In Chicago, the Oriental Theatre was refurbished with $ 13.5 million in city funds and expanded on land expropriated by the city in an area - State Street - that received millions more in up- grades and preferential treatment at taxpayer expense. Li vent's New York theatre is based on a long-term lease that allows Livent to escape realty taxes for up to 75 years, also in an area of Manhattan thick with government deal-making. Vancouver's Ford Centre received a $5.2 million "commercial loan" from the province. Toronto's Ford Centre was built by the city of North York in a deal with Livent whose sweetheart details have never been revealed by the city, then run by current Toronto Mayor Mel Lastman.
Without that Toronto deal, Livent's major productions could never have gotten off the ground. Toronto taxpayers subsidized the launch of Show Boat and Ragtime. With the collapse of Livent and its elaborate system of cross-subsidies, the Toronto version of the Ford Centre - located in a suburb far from downtown - is likely to become another financial drain on a city that has more than its share of sinkhole monuments.
Toronto's SkyDebt was built on $650 million in loans guaranteed by the former Liberal government of David Peterson and his treasurer, Bob Nixon. Mr. Nixon, a Chretien loyalist, eventually moved on to a federal sink hole called Atomic Energy of Canada Ltd. The outstanding debt on the province's books, with interest, is probably now approaching $1-billion, but who's counting? The latest round of renegotiations are likely to leave another trail of unpaid bills, either debt or taxes or both. The SkyDebt is now in private hands, but a new generation of favour seekers - tax relief, maybe, or debt postponement - is on the make. Other Toronto money pits include the downtown Metro Convention Centre and the Ottawa-funded National TradeCentre. Built at a cost of $ 180-million, one third of its money from the "infrastructure" program, the trade centre barely meets its operating expenses, which do not include paying down debt or covering interest costs on the original $180-million. That cost is buried behind three levels of government borrowing.

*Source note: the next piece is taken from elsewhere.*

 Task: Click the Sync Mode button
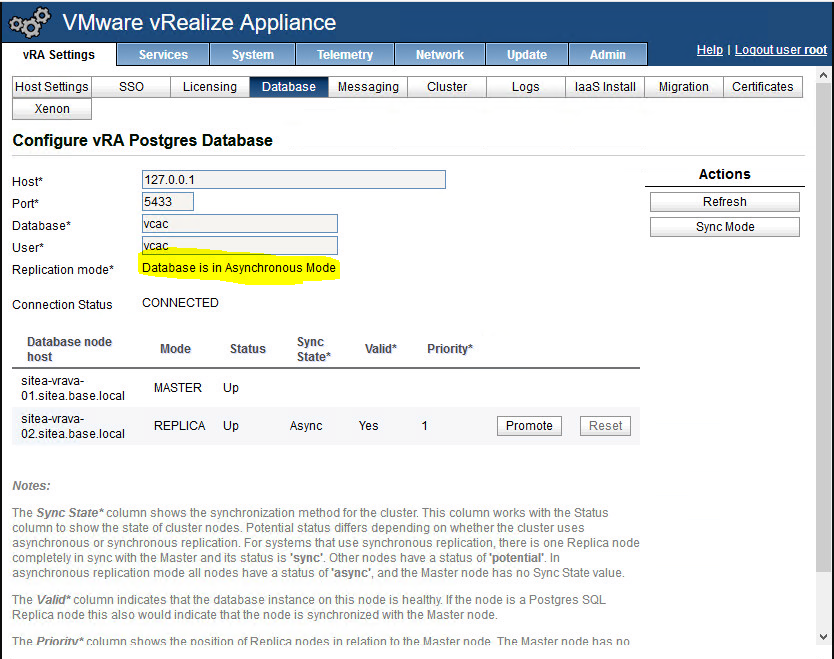[725, 227]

The deception is this: Each of these projects, in city after city, is sold to a gullible population on the basis of economic snake oiL The claim is that if a city builds a trade centre or a theatre complex, or spends half a billion on a sport stadium, the economic spin-offs will double the city's investment. For the price of a Mercedes, you can hire a Big Name economic consulting firm to produce a computer print out and an audio-visual show that will demonstrate how a new stadium will generate quanta of jobs, spending, revenue, tax gains and rail cars filled with positive externalities. It is all a scam, and the consultants who peddle this junk economics should be stripped of their credentials.

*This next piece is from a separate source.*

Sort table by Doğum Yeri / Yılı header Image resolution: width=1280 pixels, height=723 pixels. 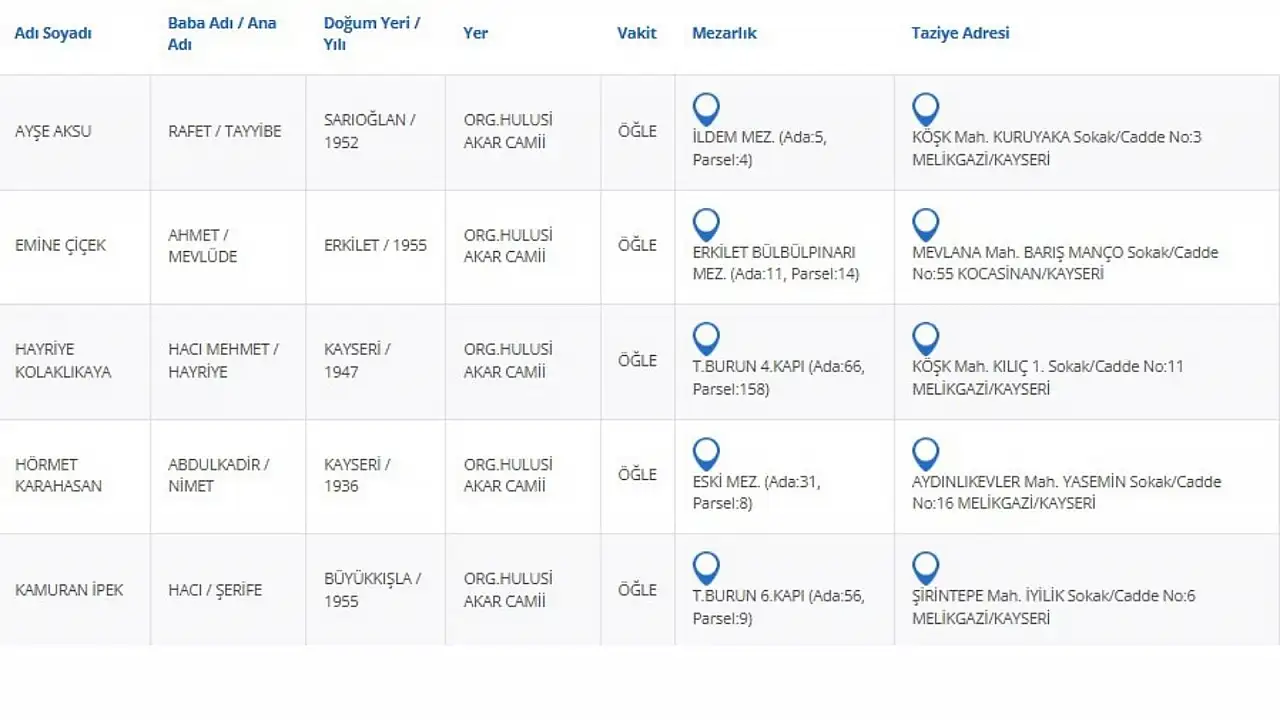coord(372,33)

Everybody in the country is familiar with these productions. The economists help politicians whip up support by creating large numbers of beneficiaries - restaurant operators, hotels, club owners. When the city of Chicago was negotiating with Garth Drabinsky's Livent, its real estate consulting firm claimed that reopening of the Oriental Theatre alone could bring in $ 1.2-billion in total spending by theatre goers over the following 12 years.
In Toronto yesterday, the current owners of the SkyDome repeated the claims that have been made by every SkyDome promoter since the project was first mooted 10 years ago. The Dome creates jobs, generates profits for local small businesses, and gives Toronto a world-class sports franchise.
The truth is that these projects, of which there are hundreds across North America, are economic drains. The benefits accrue to some, but the costs in higher taxes are greater to others.